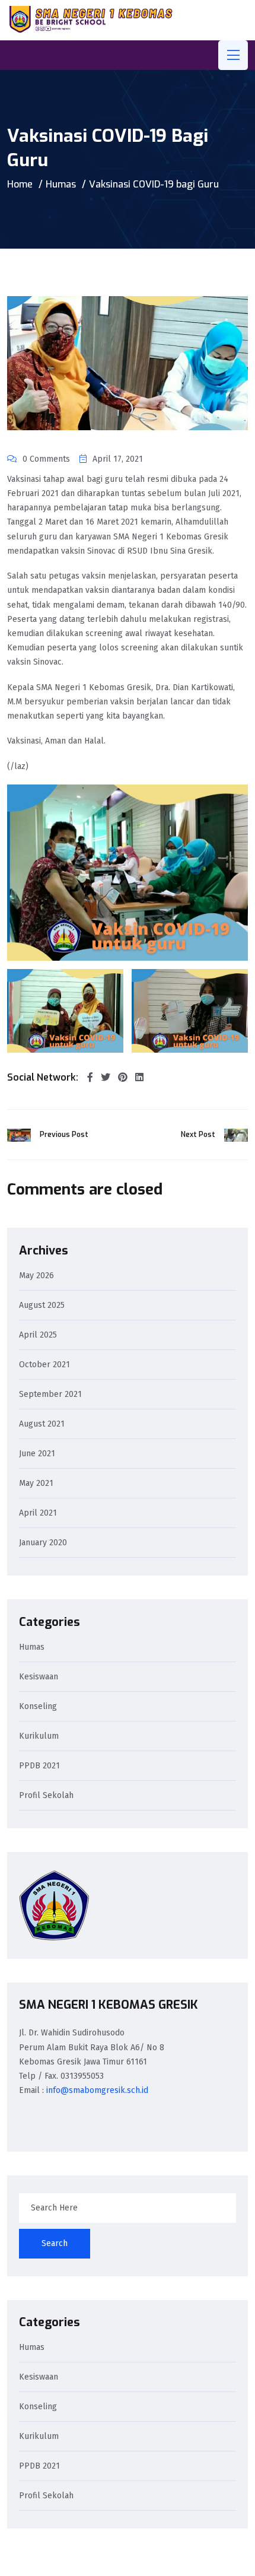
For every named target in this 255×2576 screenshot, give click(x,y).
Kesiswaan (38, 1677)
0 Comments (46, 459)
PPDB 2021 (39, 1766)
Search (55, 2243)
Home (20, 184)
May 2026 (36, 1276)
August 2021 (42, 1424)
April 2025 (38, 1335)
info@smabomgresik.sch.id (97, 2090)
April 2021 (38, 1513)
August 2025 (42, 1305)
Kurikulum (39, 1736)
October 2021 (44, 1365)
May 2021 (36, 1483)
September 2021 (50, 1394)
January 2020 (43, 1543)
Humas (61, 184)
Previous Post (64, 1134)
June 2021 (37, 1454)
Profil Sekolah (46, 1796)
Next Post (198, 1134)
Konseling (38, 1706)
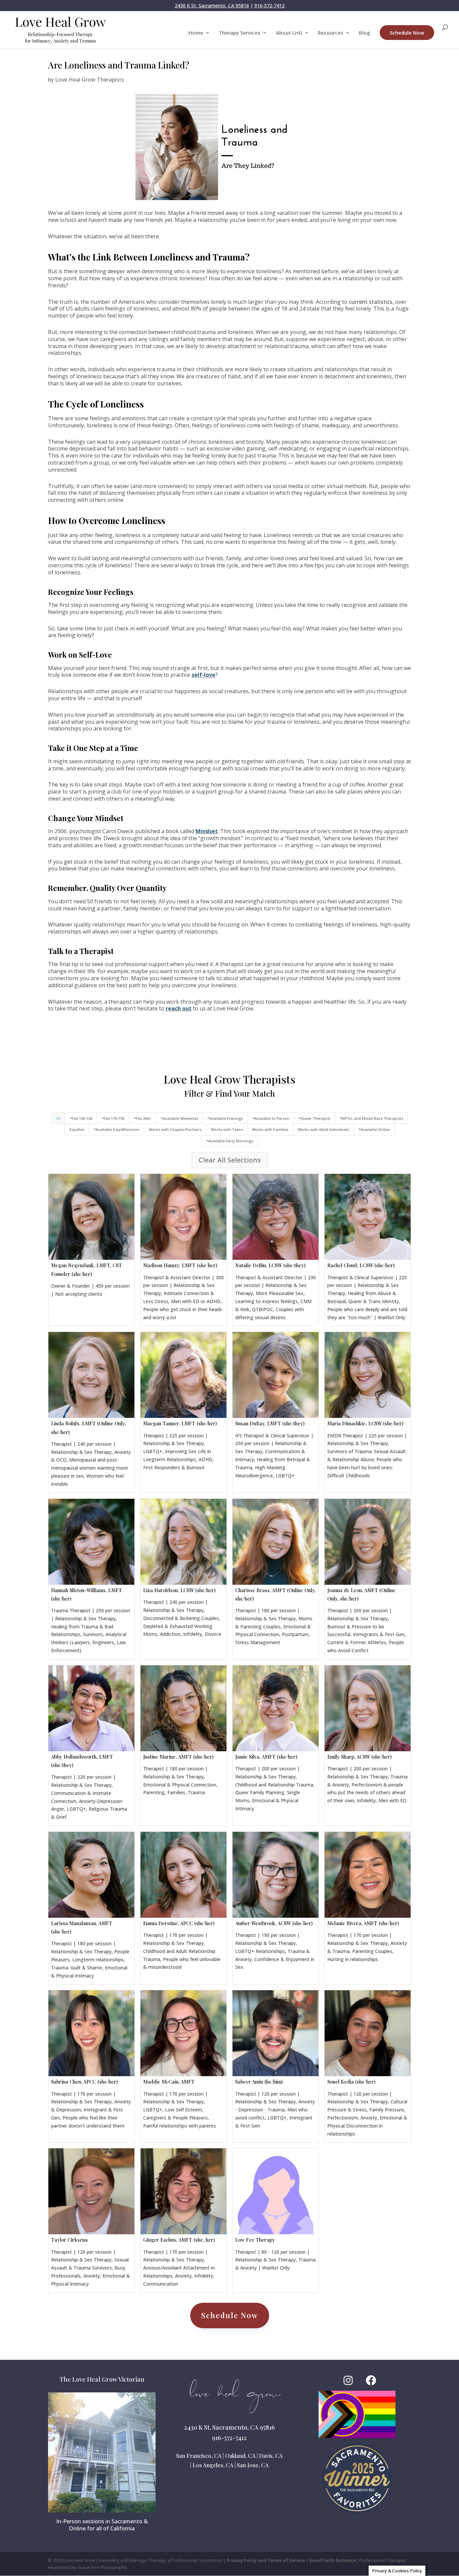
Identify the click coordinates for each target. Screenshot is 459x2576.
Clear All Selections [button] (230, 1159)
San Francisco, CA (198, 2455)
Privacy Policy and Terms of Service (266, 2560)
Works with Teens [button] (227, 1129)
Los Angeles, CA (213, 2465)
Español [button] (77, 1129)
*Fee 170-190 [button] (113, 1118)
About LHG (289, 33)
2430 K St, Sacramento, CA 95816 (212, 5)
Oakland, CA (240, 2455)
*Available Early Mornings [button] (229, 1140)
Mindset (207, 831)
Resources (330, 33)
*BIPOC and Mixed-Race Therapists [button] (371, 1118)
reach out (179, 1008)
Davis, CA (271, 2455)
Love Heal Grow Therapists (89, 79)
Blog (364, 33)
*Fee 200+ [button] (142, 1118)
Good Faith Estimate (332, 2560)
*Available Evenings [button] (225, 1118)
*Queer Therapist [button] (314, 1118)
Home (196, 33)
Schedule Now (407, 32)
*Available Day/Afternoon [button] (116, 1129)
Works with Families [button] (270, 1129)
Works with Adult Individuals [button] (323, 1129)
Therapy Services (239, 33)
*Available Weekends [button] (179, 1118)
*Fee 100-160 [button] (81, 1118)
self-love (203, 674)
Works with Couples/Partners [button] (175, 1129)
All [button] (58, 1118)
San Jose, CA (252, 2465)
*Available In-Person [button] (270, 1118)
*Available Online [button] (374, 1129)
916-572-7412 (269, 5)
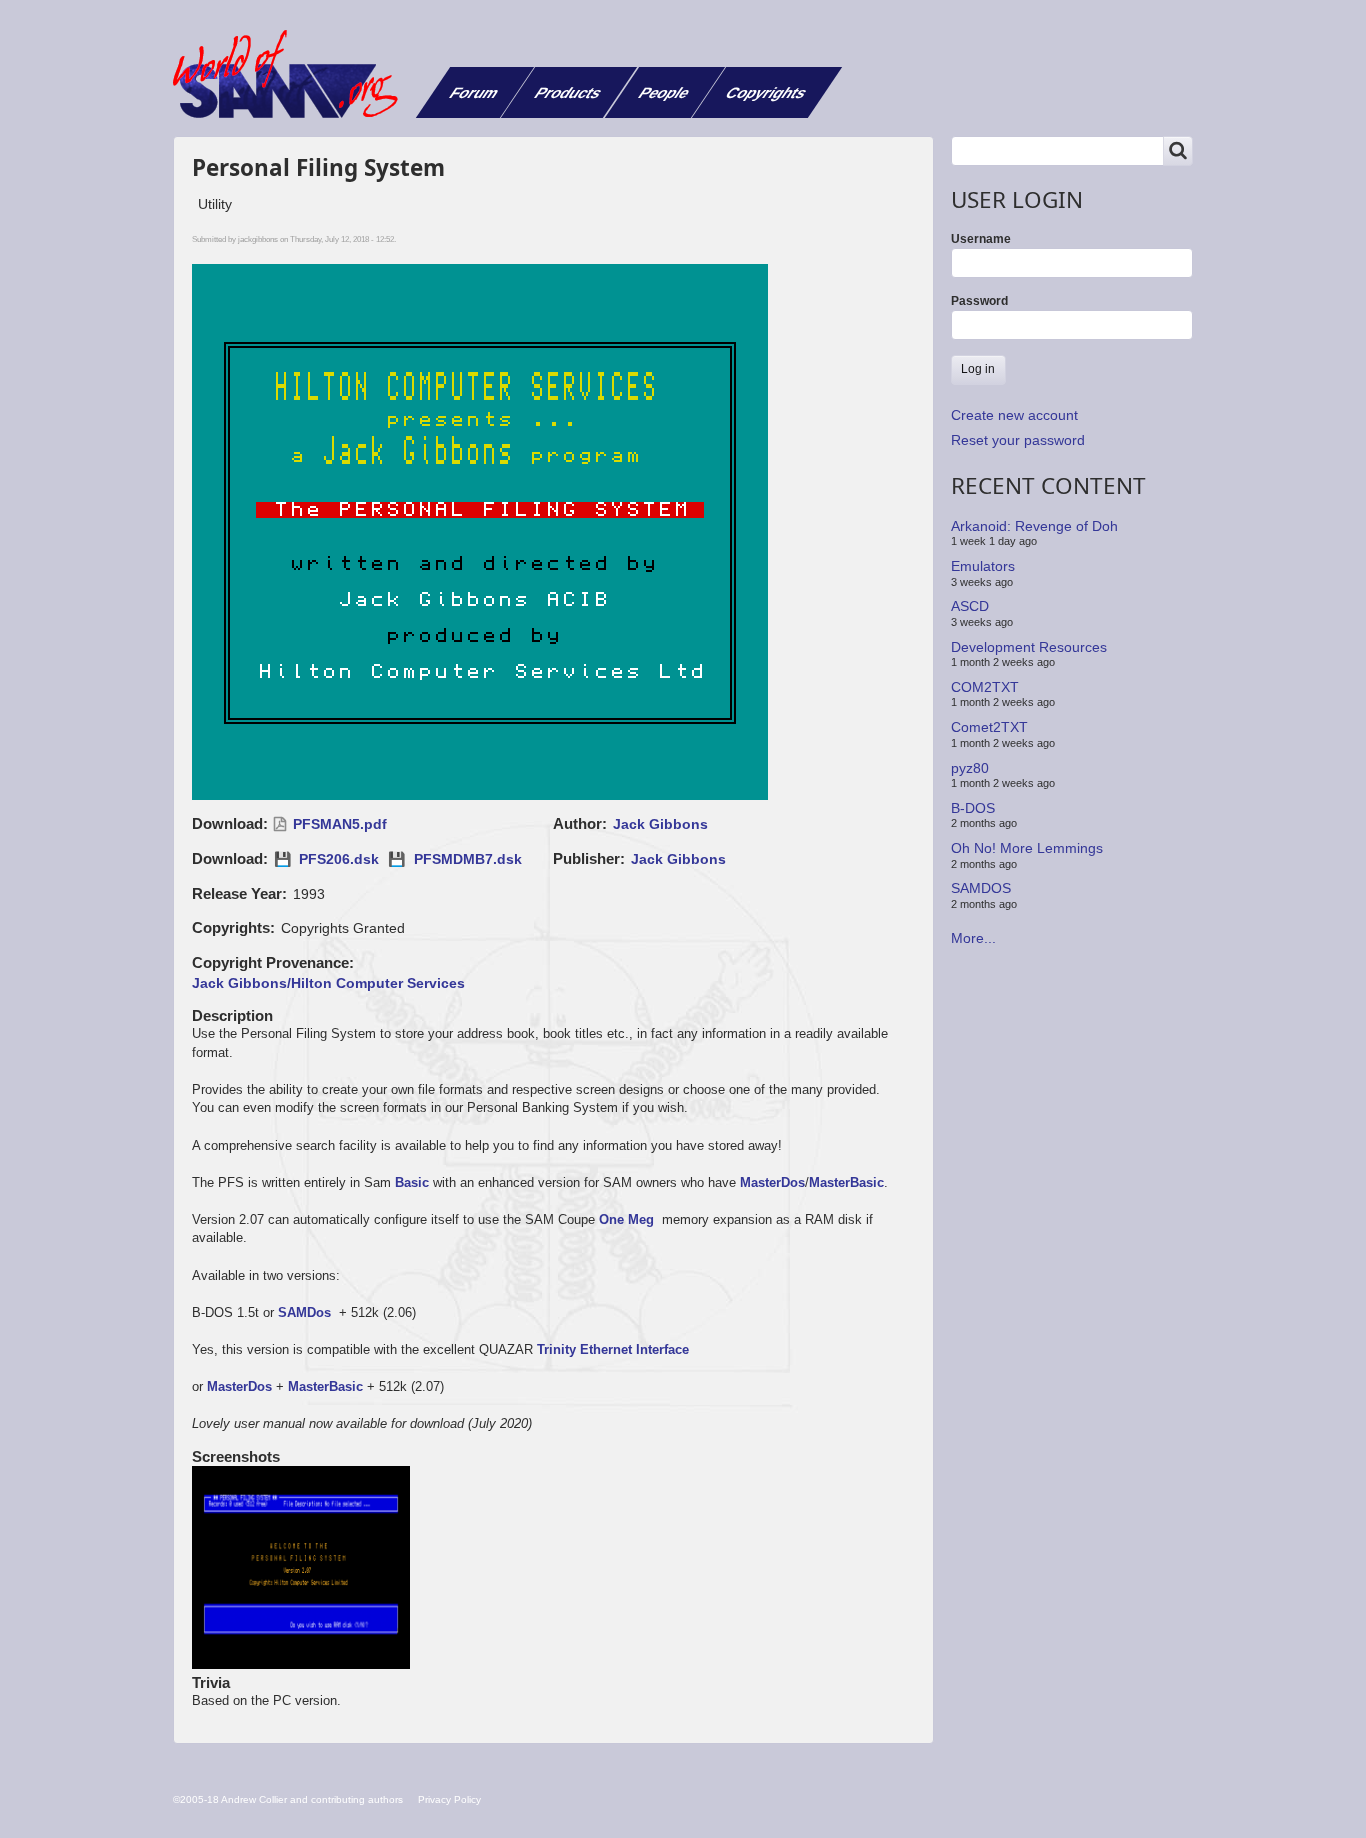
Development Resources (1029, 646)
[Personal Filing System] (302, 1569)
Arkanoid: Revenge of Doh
-----
Quote the entries in full. Any image among them is to be omitted from the copy.

For every named target in this 255×2576 screenshot, give click(x,y).
Kesiswaan (38, 1677)
0 Comments (46, 459)
PPDB 2021 (39, 1766)
Search (55, 2243)
Home (20, 184)
May 2026 (36, 1276)
August 2021 (42, 1424)
April 2025 (38, 1335)
info@smabomgresik.sch.id (97, 2090)
April 2021 (38, 1513)
August 2025 (42, 1305)
Kurikulum (39, 1736)
October 2021 (44, 1365)
May 2021 (36, 1483)
September 2021 (50, 1394)
January 2020 (43, 1543)
Humas (61, 184)
Previous Post (64, 1134)
June 2021 (37, 1454)
Profil Sekolah (46, 1796)
Next Post (198, 1134)
Konseling (38, 1706)
Identify the click coordinates for each target. Screenshot is 459x2576.
Clear All Selections [button] (230, 1159)
San Francisco, CA (198, 2455)
Privacy Policy and Terms of Service (266, 2560)
Works with Teens [button] (227, 1129)
Los Angeles, CA (213, 2465)
Español [button] (77, 1129)
*Fee 170-190 [button] (113, 1118)
About LHG (289, 33)
2430 K St, Sacramento, CA 95816 (212, 5)
Oakland, CA (240, 2455)
*Available Early Mornings [button] (229, 1140)
Mindset (207, 831)
Resources (330, 33)
*BIPOC and Mixed-Race Therapists [button] (371, 1118)
reach out (179, 1008)
Davis, CA (271, 2455)
Love Heal Grow Therapists (89, 79)
Blog (364, 33)
*Fee 200+ [button] (142, 1118)
Good Faith Estimate (332, 2560)
*Available Evenings [button] (225, 1118)
*Queer Therapist [button] (314, 1118)
Home (196, 33)
Schedule Now (407, 32)
*Available Day/Afternoon [button] (116, 1129)
Works with Families [button] (270, 1129)
Works with Adult Individuals [button] (323, 1129)
Therapy Services (239, 33)
*Available Weekends [button] (179, 1118)
*Fee 100-160 [button] (81, 1118)
self-love (203, 674)
Works with Couples/Partners [button] (175, 1129)
All [button] (58, 1118)
San Jose, CA (252, 2465)
*Available In-Person [button] (270, 1118)
*Available Online [button] (374, 1129)
916-572-7412 (269, 5)
Development Resources (1029, 646)
[Personal Filing System] (302, 1569)
Arkanoid: Revenge of Doh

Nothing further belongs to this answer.